This Week in Asia

Next stop Myanmar in China-Japan rivalry as frontier market opens doors to yuan and yen payments

Myanmar has officially permitted the use of the Chinese and Japanese currencies in cross-border payments, as the Asian giants vie for dominance in one of the region's last frontier markets.

The directive means that the yuan and yen join the euro, the greenback and the Singaporean dollar as designated currencies for settling international trade in Myanmar, where the central bank is desperate for foreign investment after years of economic sanctions and financial mismanagement.

China, which shares a 2,200km (1,360-mile) border with Myanmar, has been keen to draw its southern neighbour into the "Belt and Road Initiative", Chinese President Xi Jinping's grand infrastructure plan for Eurasia.

China is Myanmar's biggest trading partner, with bilateral trade topping US$700 million last year, according to Myanmar's Ministry of Commerce.

Japan is also a big trade and investment partner, with Japanese companies maintaining a steady presence in the country since the end of British colonial rule in the 1940s, right through its economic isolation due to Western sanctions from 2003.

With the United States reimposing sanctions last year, due to the treatment of the Rohingya Muslim minority in Rakhine state, Myanmar is back in the financial wilderness, frozen out of international capital markets yet again.

Dane Chamorro, a senior partner at the political and security consultancy Control Risks, said Myanmar's economic future would be dictated by northeast Asia.

"The money is going to come from China, Japan and Korea," Chamorro said.

"Japanese companies are very well regarded in Myanmar, they are viewed as liberators from [the days of British] colonisation.
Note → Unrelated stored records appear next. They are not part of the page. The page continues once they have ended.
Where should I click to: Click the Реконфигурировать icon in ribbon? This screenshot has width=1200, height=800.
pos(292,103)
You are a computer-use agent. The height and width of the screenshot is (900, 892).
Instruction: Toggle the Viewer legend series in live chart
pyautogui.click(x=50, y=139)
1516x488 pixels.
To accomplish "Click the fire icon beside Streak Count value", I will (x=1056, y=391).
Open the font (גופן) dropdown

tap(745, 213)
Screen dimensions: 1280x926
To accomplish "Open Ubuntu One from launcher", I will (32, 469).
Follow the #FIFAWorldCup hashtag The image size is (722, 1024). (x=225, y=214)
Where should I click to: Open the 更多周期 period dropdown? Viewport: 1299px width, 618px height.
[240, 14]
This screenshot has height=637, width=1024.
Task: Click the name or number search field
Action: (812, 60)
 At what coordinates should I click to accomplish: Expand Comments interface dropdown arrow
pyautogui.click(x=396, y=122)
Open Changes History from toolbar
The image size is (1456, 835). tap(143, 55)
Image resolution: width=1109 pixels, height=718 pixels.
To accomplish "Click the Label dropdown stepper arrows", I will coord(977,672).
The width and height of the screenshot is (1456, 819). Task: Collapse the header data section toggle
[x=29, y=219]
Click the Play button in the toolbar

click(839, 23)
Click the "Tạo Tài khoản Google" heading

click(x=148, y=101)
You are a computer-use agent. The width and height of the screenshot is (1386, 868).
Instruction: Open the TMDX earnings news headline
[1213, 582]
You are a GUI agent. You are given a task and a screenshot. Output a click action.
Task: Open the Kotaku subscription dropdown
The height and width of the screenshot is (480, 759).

There's a lot of good will to play on."

But Tokyo is well aware not only of the rival interest in Myanmar's abundant energy resources and potential consumer market but also of how geographically important the country is to China.

Myanmar lies between China and the Andaman Sea, access to which would offer a quicker route for Middle Eastern oil and gas to reach China's industrial hubs.

To this end, China and Myanmar plan to build a US$7.3 billion deep-sea port in Kyaukpyu.

It's the cornerstone of China's belt and road ambitions in Myanmar but like some other headline projects on the scheme, there are concerns over the level of debt the government in Naypyidaw would incur.

China has also been lobbying Myanmar's government to push forward with a giant hydropower dam project that would service an area twice the size of Singapore and cost US$3.6 billion to build. The project was suspended in 2011 over environmental concerns, much to the ire of Chinese officials.

Chamorro said Myanmar understood the geopolitical tug-of-war it was inspiring, and the central bank's currency play is a way of capitalising on this.

"It's very much up for grabs. The Burmese are not ignorant of this, they do a good job of playing both sides against each other to get the best of both," he said.

Du Jifeng, a Southeast Asia specialist with the Chinese Academy of Social Sciences, said: "As the two biggest economies in Asia, China and Japan will continue to vie for influence in Southeast Asia, including in Myanmar."